====== Available records
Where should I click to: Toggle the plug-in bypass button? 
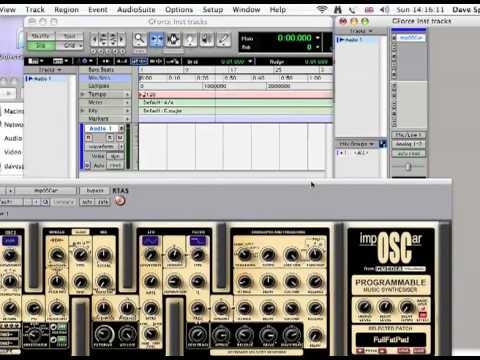(x=95, y=191)
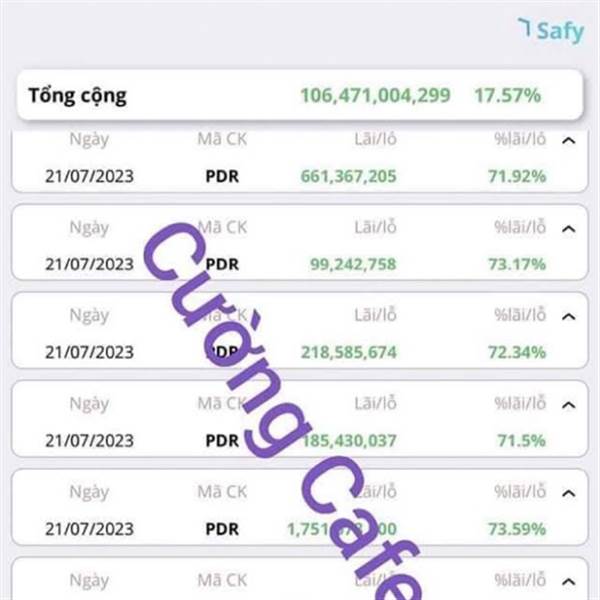
Task: Click Ngày header in fourth card
Action: pos(89,403)
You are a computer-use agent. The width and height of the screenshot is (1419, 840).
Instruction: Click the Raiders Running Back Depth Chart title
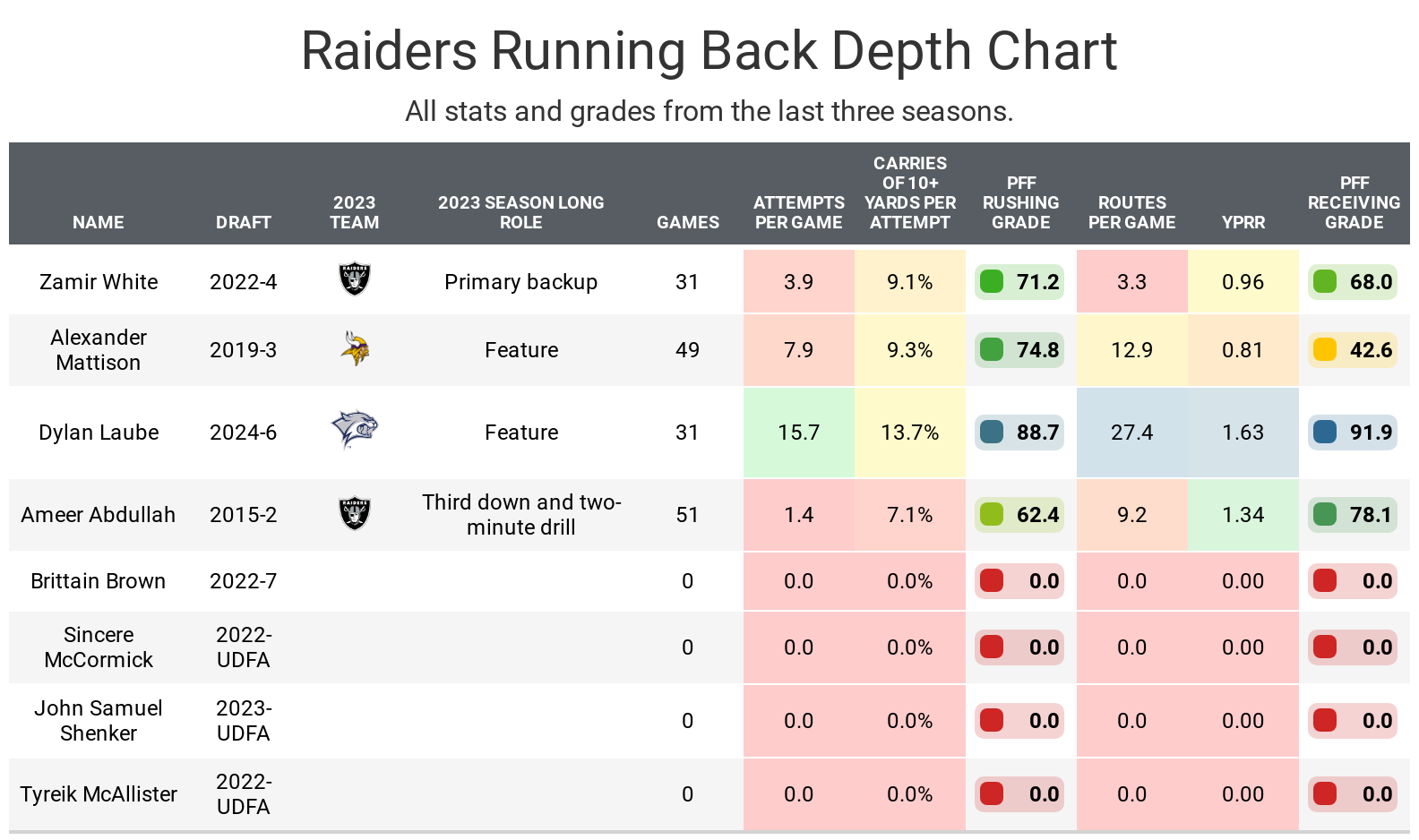coord(709,51)
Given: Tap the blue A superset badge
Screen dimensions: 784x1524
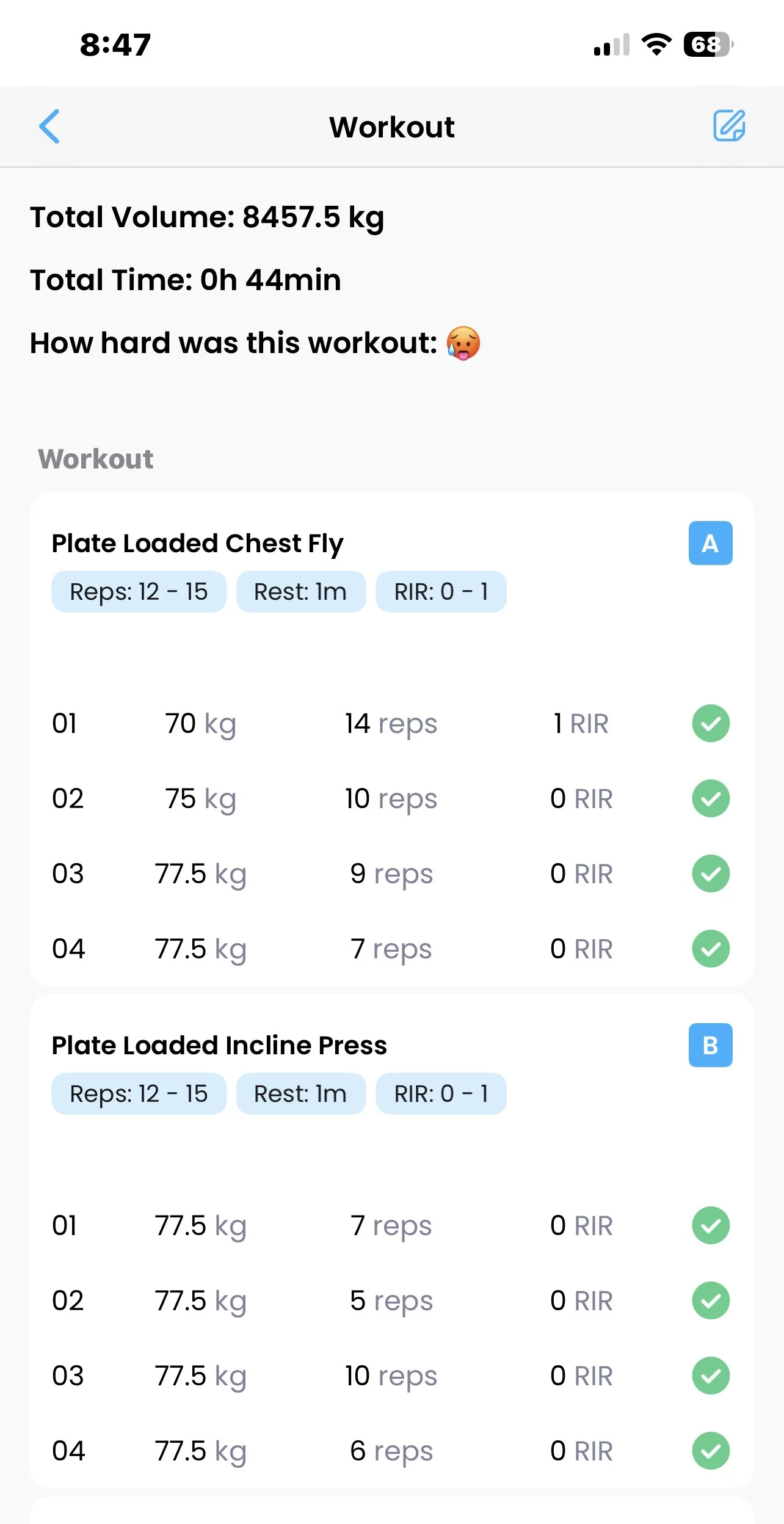Looking at the screenshot, I should click(710, 543).
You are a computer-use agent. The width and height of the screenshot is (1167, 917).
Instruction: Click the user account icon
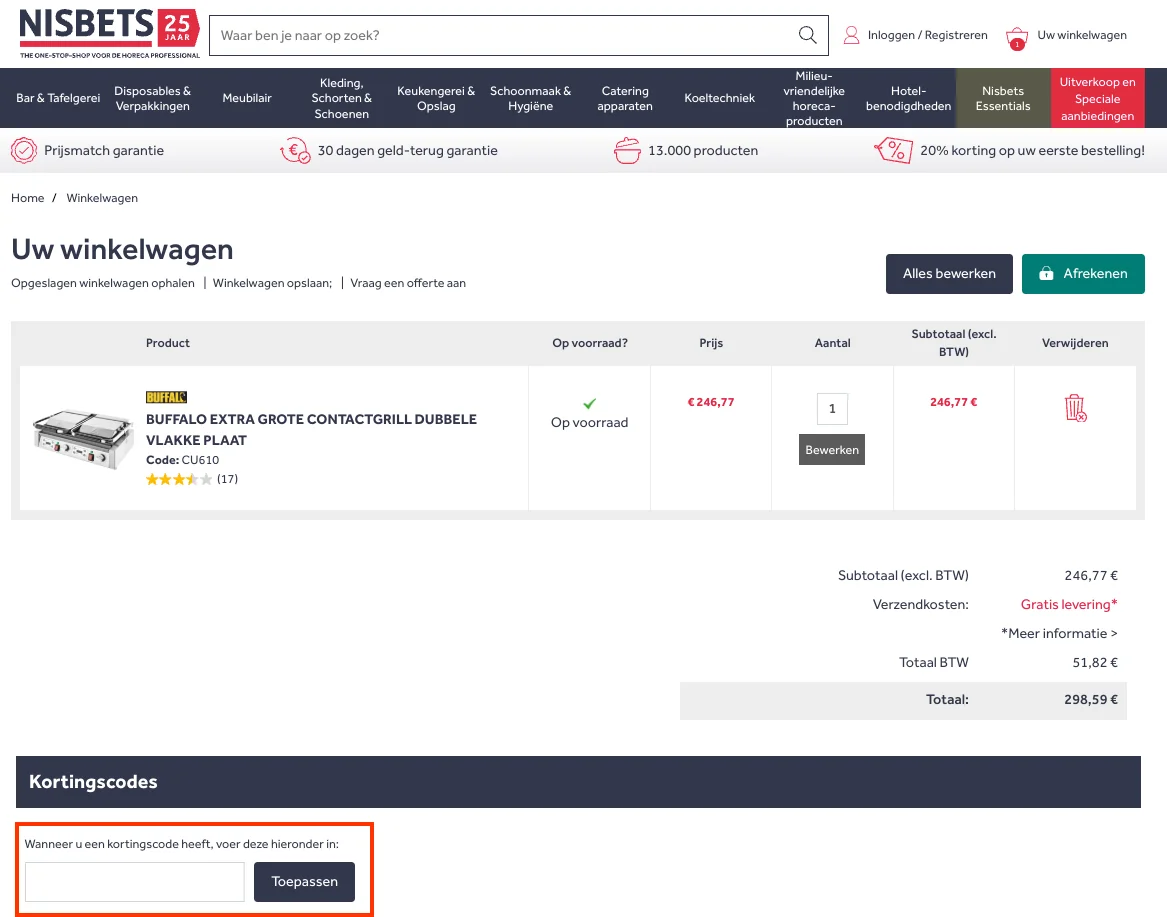[x=851, y=36]
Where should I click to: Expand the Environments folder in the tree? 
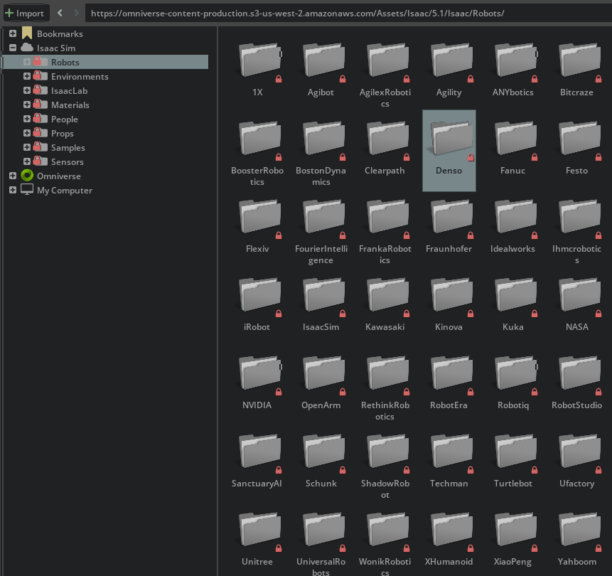point(27,77)
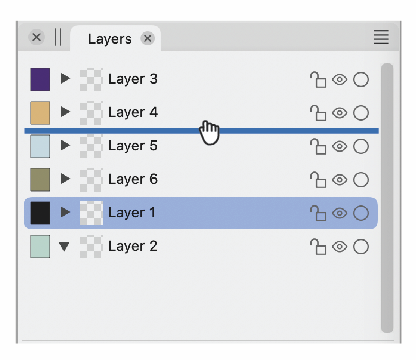The height and width of the screenshot is (360, 416).
Task: Collapse the expanded Layer 2
Action: pos(64,246)
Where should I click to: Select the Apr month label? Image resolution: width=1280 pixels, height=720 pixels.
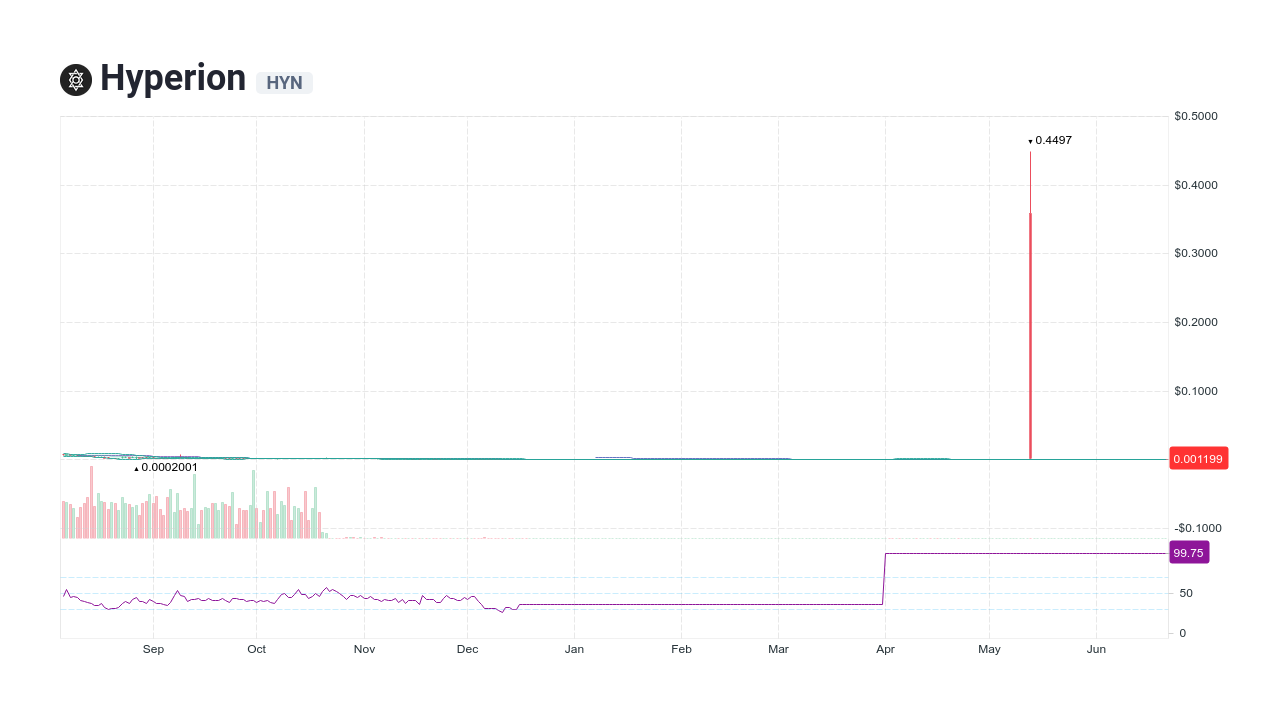click(x=885, y=649)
============
→ **Activity**: Where a line in the records above contains the string "computer", return that line.

→ **Answer section**:
You are a computer-use agent. The width and height of the screenshot is (1419, 840).
You are a computer-use agent. The width and height of the screenshot is (1167, 917).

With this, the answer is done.